Extracted records:
--------------------

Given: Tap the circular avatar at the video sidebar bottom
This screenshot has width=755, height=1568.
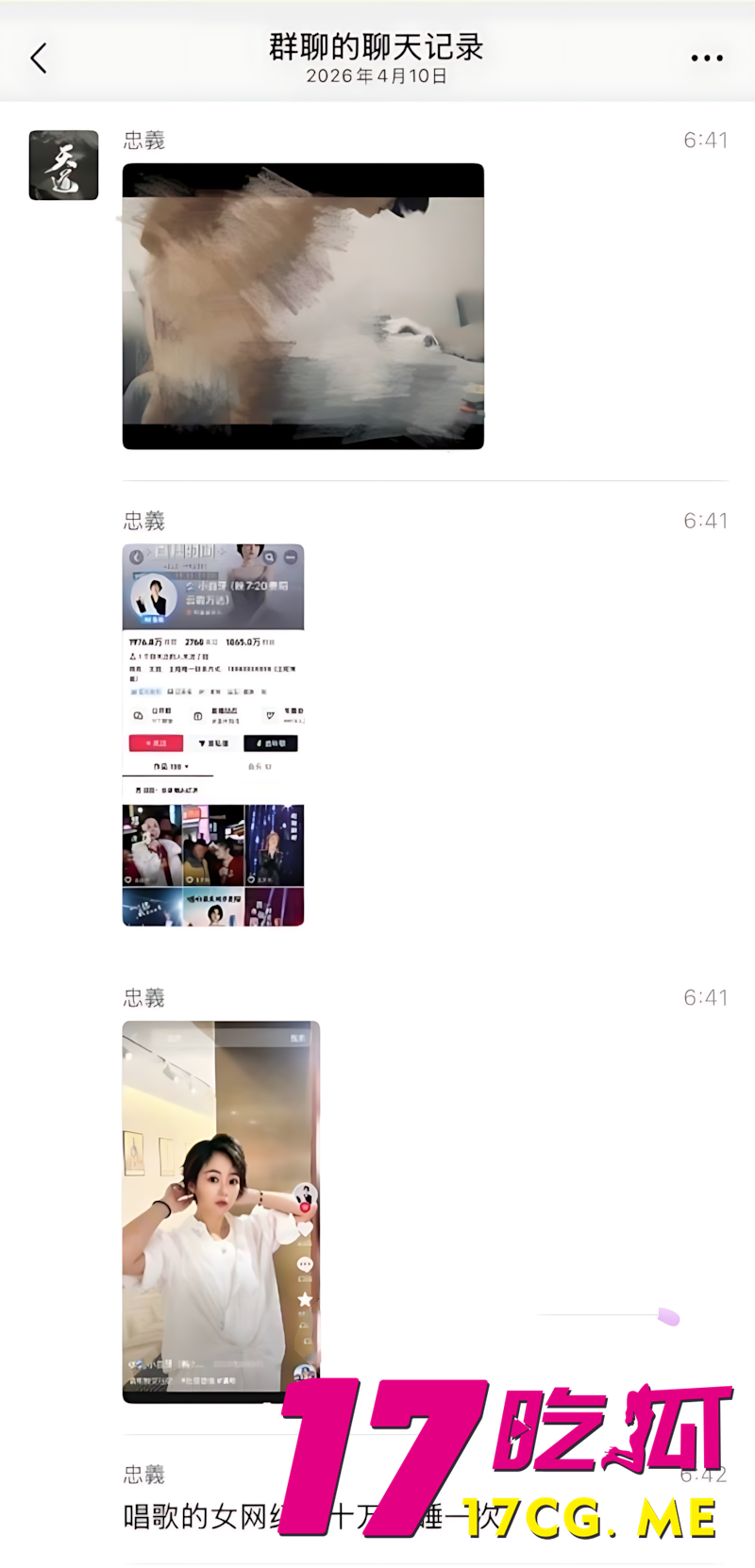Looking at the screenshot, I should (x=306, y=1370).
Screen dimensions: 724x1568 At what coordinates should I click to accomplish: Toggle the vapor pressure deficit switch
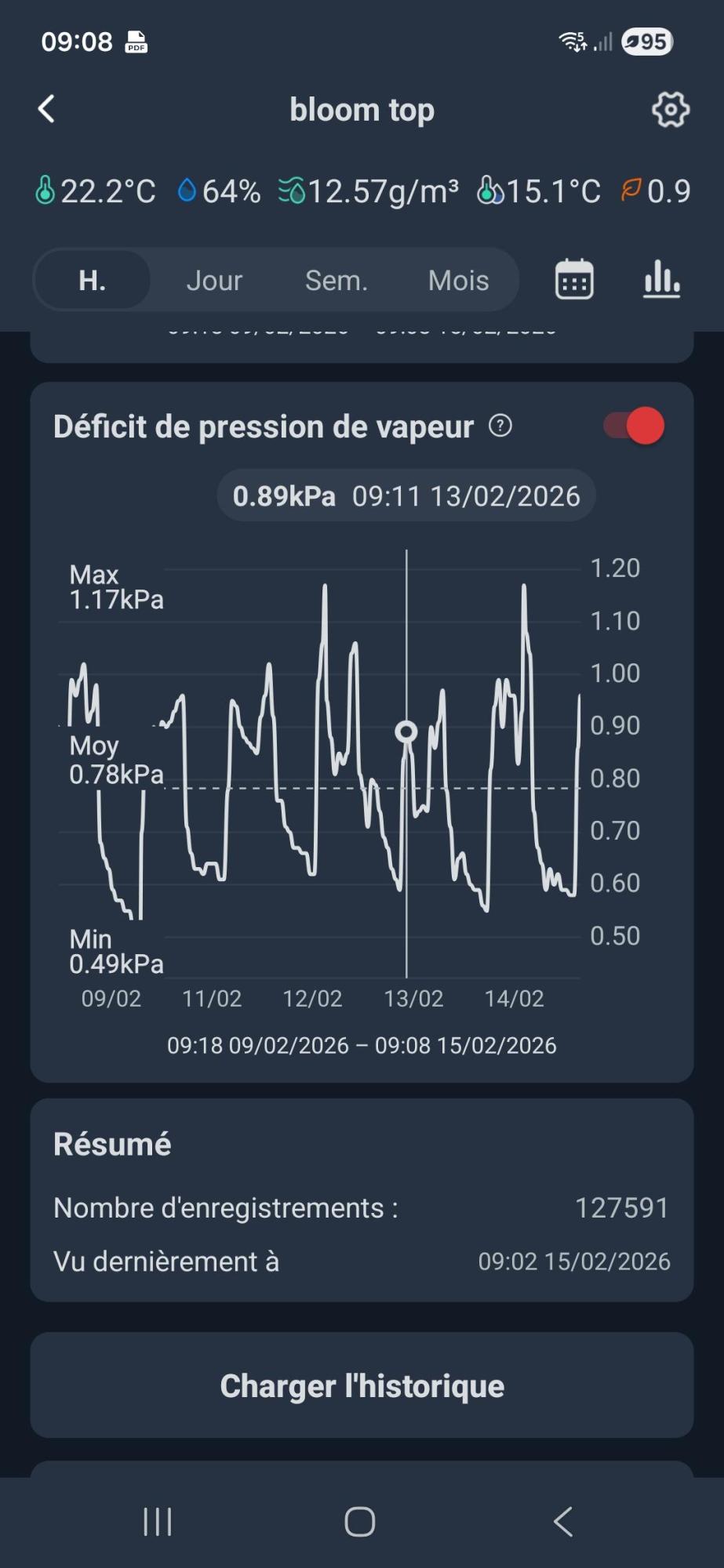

--------------------

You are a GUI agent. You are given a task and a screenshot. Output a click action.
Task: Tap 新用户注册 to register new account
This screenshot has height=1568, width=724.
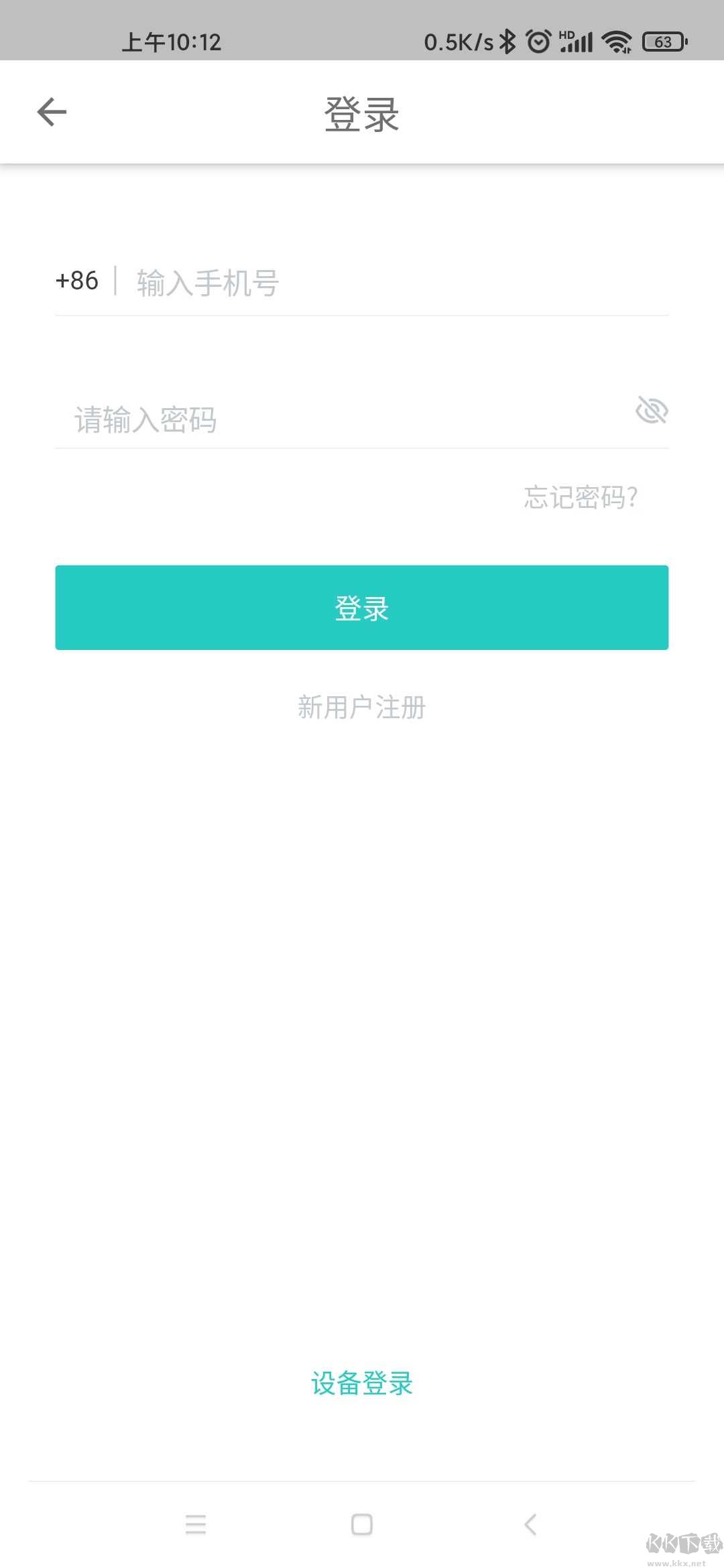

--------------------

Return every line of the listing above that contains the string "click".

Screen dimensions: 724x1568 At what coordinates should I click to accomplish: Toggle the vapor pressure deficit switch
You are a GUI agent. You are given a task and a screenshot. Output a click action.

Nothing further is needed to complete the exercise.